- _Required task_
Pull out every line of the rows below that contains the word "text", treating uppercase and lowercase letters as different.

- _Records to process_
┄┄┄┄┄┄┄┄┄┄

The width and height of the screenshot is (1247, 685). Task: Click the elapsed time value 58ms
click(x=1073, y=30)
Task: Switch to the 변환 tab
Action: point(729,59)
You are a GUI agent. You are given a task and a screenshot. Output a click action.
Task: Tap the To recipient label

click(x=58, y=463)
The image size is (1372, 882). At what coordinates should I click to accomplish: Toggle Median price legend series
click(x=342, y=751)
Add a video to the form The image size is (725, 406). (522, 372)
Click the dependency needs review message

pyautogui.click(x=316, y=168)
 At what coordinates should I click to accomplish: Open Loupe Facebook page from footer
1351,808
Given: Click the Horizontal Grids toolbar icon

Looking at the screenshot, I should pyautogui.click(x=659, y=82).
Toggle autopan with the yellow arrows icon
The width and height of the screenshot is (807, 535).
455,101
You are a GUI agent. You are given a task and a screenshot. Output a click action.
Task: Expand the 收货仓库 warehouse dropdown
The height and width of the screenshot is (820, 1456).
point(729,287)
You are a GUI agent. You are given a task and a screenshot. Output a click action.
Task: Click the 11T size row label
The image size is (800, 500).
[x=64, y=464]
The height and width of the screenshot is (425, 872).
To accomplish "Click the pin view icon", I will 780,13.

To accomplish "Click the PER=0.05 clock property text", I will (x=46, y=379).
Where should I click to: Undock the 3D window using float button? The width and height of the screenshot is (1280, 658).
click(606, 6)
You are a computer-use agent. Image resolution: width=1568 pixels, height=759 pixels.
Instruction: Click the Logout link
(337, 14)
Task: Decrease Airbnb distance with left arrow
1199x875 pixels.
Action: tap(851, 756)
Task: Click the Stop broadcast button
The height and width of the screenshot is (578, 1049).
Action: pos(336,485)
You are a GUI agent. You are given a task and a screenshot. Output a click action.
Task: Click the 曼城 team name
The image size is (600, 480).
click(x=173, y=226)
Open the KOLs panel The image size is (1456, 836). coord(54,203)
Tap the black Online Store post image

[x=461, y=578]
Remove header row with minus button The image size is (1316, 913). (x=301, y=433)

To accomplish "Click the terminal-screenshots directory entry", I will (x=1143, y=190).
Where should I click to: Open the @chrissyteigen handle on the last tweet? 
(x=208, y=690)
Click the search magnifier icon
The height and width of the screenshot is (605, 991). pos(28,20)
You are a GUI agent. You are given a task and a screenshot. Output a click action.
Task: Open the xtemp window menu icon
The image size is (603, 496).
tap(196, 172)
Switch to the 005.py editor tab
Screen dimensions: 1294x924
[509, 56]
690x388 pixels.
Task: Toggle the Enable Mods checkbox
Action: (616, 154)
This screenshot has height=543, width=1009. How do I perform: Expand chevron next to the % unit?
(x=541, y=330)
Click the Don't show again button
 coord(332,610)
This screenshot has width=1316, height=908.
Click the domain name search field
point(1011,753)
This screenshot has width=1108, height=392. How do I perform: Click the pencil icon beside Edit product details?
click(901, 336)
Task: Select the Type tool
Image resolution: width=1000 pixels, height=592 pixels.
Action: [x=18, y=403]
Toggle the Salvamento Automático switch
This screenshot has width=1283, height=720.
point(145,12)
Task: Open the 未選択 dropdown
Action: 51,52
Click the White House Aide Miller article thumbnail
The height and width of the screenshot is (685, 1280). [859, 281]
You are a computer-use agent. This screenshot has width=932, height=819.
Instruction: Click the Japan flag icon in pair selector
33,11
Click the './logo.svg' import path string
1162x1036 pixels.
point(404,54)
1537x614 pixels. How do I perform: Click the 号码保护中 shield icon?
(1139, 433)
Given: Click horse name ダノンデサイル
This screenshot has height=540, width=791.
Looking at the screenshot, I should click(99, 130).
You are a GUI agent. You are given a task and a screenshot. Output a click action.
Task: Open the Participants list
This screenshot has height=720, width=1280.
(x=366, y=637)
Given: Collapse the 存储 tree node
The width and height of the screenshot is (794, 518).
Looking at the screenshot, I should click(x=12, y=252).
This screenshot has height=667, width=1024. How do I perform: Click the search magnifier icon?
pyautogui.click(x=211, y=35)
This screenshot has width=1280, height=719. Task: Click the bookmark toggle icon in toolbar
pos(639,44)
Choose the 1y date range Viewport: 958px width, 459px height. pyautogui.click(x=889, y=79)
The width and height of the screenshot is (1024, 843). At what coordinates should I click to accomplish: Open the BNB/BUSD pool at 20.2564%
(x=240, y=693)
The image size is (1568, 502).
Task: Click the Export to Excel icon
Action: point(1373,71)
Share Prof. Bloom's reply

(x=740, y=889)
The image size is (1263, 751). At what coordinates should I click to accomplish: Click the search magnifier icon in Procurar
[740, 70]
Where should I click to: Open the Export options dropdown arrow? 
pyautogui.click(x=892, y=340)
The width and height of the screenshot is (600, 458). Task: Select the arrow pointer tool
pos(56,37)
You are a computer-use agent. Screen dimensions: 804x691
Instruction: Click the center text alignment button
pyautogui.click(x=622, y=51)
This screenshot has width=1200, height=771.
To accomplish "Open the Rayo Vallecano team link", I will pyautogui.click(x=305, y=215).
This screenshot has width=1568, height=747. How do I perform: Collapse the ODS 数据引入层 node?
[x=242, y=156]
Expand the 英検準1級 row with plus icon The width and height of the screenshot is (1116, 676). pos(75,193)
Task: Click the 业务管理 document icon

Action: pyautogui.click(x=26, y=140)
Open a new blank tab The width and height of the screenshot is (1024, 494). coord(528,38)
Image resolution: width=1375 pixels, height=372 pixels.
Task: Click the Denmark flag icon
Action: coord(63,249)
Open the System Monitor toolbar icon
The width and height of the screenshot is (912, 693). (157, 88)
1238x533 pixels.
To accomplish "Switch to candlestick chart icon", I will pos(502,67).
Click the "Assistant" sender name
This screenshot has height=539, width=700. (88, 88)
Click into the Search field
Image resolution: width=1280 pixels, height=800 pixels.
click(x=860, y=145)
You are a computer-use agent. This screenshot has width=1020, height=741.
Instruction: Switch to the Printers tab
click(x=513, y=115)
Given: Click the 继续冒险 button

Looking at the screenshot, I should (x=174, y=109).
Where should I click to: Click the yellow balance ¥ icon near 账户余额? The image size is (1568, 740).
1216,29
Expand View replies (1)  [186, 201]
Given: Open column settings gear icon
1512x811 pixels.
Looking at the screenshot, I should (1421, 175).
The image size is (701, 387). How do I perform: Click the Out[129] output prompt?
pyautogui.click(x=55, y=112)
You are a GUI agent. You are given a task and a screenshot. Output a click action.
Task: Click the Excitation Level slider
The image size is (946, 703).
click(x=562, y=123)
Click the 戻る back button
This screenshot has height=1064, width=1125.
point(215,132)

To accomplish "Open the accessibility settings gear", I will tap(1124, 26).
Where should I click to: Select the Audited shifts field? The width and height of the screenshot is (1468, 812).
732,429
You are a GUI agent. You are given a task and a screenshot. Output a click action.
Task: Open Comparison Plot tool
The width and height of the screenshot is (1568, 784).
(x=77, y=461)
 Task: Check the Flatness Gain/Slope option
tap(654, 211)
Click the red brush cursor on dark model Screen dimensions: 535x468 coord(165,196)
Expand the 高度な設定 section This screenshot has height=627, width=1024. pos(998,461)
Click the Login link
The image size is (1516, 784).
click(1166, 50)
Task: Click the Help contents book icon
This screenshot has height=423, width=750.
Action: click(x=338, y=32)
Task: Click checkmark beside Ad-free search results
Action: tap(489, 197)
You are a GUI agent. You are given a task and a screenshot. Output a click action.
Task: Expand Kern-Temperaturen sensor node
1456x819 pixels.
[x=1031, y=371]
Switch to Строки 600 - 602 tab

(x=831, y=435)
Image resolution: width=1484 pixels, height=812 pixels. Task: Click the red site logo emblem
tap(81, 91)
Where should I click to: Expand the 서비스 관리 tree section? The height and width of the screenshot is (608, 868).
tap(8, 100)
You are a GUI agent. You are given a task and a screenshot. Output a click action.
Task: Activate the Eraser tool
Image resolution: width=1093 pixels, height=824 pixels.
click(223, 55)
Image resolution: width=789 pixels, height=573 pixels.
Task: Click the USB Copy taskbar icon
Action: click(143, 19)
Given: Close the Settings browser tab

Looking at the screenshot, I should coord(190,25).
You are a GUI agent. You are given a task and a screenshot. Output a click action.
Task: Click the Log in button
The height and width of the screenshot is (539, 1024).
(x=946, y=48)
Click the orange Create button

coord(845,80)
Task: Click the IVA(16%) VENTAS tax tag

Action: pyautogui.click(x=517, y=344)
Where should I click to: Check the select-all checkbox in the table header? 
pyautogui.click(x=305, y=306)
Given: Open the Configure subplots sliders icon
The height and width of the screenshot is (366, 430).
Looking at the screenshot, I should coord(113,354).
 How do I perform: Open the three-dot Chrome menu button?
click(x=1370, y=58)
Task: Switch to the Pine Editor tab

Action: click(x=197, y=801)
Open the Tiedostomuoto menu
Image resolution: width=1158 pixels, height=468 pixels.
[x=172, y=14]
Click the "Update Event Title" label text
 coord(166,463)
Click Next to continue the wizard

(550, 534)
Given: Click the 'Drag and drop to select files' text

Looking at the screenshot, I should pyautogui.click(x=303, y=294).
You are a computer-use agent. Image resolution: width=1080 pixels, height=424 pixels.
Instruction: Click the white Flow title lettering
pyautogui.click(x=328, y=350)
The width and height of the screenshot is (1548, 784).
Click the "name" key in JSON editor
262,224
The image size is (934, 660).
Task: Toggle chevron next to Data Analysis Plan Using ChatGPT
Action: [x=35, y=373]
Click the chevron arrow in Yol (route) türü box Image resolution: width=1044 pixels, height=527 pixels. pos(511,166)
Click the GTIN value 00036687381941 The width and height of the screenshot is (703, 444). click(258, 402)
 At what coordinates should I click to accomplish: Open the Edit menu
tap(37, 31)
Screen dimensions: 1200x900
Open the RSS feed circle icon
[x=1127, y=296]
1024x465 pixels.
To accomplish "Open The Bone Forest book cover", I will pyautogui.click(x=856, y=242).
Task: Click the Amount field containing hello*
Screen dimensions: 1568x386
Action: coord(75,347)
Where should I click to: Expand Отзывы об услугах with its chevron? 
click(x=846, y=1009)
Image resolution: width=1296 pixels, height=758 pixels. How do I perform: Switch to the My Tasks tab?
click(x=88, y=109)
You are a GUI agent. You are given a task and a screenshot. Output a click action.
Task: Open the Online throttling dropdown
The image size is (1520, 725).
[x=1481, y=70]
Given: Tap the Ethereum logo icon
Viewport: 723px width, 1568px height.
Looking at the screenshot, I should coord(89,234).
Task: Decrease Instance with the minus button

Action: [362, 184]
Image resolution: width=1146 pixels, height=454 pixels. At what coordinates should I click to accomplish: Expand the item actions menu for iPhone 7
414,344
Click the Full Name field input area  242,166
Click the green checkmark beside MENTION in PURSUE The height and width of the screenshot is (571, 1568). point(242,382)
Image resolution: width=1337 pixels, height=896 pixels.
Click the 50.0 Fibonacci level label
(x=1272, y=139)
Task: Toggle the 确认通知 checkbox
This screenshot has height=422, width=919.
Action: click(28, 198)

┄┄┄┄┄┄┄┄┄┄

- _Completed task_
To accomplish "Click the PER=0.05 clock property text", I will (x=46, y=379).
Instruction: Click the center text alignment button
Click the "Update Event Title" label text
Given: Click the 'Drag and drop to select files' text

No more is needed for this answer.